**Directions:**
Please filter the listing below and copy out the lines that hold "computer".

**Extracted records:**
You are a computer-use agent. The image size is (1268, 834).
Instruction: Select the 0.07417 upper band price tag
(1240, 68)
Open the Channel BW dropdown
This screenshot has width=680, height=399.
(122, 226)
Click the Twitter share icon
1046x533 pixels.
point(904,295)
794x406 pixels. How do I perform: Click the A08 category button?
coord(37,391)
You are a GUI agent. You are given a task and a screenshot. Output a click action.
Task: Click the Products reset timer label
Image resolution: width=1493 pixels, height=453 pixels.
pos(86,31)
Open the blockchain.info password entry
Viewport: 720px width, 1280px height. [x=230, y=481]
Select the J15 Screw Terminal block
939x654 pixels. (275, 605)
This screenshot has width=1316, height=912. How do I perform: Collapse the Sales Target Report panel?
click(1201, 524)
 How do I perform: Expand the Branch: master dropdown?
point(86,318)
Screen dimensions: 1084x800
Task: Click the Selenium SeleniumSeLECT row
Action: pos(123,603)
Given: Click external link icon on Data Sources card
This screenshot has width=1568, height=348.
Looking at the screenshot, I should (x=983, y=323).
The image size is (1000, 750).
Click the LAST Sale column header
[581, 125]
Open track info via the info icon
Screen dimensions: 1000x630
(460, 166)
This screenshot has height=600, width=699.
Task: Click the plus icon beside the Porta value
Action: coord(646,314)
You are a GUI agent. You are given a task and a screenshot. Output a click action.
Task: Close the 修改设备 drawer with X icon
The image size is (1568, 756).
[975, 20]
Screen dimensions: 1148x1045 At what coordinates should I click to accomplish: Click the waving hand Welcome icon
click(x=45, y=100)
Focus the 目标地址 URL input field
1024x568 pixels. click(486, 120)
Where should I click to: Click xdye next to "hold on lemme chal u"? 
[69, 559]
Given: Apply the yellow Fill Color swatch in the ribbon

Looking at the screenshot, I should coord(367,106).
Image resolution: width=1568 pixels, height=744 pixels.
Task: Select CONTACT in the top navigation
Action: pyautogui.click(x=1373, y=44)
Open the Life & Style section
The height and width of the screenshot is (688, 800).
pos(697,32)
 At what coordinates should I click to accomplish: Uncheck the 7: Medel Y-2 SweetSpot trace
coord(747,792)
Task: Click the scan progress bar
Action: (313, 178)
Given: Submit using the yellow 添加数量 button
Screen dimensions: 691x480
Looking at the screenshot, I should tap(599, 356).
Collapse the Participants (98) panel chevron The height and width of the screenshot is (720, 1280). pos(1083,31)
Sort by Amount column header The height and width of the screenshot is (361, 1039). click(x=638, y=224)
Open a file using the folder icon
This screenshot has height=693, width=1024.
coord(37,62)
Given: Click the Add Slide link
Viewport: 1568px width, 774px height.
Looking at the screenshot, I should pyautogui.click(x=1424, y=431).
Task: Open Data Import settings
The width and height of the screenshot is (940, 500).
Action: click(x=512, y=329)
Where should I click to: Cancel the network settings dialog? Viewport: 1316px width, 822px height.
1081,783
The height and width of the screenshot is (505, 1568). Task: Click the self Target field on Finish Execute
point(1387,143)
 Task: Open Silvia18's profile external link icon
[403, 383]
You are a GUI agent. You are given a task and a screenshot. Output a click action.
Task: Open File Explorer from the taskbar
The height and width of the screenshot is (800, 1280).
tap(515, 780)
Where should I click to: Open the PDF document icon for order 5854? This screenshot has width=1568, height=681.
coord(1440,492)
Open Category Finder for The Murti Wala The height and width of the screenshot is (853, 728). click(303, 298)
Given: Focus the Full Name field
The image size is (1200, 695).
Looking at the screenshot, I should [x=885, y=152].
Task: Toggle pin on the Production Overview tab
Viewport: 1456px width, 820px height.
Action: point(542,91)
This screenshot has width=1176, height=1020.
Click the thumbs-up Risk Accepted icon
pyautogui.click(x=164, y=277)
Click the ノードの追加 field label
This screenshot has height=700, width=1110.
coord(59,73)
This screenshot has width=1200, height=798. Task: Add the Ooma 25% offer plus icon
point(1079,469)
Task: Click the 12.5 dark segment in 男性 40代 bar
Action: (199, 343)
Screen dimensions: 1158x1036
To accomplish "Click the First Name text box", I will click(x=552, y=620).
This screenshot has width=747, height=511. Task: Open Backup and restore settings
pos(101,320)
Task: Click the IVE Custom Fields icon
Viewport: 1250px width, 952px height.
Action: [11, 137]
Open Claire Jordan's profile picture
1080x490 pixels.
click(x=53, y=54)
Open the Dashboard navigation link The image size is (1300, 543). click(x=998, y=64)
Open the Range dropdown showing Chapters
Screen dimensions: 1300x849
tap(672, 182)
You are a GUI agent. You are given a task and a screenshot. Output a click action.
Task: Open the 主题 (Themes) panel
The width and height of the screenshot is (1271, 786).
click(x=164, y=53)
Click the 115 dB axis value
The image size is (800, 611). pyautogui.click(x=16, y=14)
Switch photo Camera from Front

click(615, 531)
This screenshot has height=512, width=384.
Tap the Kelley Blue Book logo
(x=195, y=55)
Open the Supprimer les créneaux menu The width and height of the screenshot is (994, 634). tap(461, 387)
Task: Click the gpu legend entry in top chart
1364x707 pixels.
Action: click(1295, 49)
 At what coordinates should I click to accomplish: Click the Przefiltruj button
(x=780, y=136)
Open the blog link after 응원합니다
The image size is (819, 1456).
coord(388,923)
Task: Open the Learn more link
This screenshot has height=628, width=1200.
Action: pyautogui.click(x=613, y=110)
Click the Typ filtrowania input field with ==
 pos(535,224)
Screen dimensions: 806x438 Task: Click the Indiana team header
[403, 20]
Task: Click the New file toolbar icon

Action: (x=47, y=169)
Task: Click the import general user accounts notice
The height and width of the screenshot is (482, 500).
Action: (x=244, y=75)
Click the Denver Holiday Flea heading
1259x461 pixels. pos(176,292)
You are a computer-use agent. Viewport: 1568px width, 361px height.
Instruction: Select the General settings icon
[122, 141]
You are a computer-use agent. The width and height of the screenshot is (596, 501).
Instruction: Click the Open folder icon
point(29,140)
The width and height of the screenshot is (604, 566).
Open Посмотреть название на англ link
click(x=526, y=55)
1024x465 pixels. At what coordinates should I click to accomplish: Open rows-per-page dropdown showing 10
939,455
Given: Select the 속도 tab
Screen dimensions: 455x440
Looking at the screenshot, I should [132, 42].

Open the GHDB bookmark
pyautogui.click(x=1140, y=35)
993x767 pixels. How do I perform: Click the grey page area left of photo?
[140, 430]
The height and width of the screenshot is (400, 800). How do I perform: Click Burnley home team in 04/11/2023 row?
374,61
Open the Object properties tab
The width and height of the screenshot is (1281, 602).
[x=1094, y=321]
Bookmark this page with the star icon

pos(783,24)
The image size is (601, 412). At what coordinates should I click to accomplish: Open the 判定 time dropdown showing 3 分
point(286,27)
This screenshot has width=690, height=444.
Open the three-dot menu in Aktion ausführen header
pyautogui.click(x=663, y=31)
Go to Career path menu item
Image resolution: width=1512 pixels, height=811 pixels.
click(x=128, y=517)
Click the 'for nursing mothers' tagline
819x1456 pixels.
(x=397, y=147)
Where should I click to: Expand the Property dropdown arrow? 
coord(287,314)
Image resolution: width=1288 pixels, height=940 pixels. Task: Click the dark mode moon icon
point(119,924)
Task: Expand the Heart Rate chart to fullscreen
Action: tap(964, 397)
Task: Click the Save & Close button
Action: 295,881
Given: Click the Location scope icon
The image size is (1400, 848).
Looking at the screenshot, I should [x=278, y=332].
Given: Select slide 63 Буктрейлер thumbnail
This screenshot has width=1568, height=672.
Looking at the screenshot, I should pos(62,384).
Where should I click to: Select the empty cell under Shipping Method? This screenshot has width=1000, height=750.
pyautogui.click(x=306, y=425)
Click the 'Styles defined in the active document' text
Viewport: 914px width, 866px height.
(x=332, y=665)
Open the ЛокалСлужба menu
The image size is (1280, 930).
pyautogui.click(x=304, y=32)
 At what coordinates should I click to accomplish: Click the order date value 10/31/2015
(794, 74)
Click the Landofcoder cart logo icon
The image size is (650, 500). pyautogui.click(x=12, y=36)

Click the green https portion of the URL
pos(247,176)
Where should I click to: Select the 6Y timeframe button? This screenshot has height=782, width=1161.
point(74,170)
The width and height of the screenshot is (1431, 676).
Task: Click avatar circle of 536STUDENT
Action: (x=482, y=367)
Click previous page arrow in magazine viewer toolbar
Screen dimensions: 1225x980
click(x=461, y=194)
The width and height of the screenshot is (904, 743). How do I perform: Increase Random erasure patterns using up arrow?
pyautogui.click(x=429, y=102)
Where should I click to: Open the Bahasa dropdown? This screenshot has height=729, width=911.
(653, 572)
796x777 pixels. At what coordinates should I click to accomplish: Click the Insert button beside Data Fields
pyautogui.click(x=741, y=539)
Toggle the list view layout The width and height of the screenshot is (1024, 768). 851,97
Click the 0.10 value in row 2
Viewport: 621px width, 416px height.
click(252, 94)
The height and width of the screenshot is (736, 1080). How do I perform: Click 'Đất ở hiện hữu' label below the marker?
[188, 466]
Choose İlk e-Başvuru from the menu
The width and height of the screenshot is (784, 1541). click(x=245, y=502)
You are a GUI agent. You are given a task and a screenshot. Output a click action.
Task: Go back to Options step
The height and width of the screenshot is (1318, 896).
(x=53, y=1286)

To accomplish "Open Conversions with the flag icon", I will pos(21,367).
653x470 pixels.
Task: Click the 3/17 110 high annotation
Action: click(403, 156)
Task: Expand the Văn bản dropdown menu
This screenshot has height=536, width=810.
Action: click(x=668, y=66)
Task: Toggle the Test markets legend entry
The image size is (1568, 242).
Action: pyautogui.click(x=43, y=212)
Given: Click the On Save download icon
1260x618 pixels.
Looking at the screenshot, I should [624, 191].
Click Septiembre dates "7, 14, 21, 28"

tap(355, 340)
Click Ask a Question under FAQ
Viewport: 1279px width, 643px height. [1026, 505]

**Finished exercise:**
You are a computer-use agent. The image size is (1268, 834).
You are a computer-use agent. Viewport: 1568px width, 361px height.
You are a computer-use agent. The width and height of the screenshot is (596, 501).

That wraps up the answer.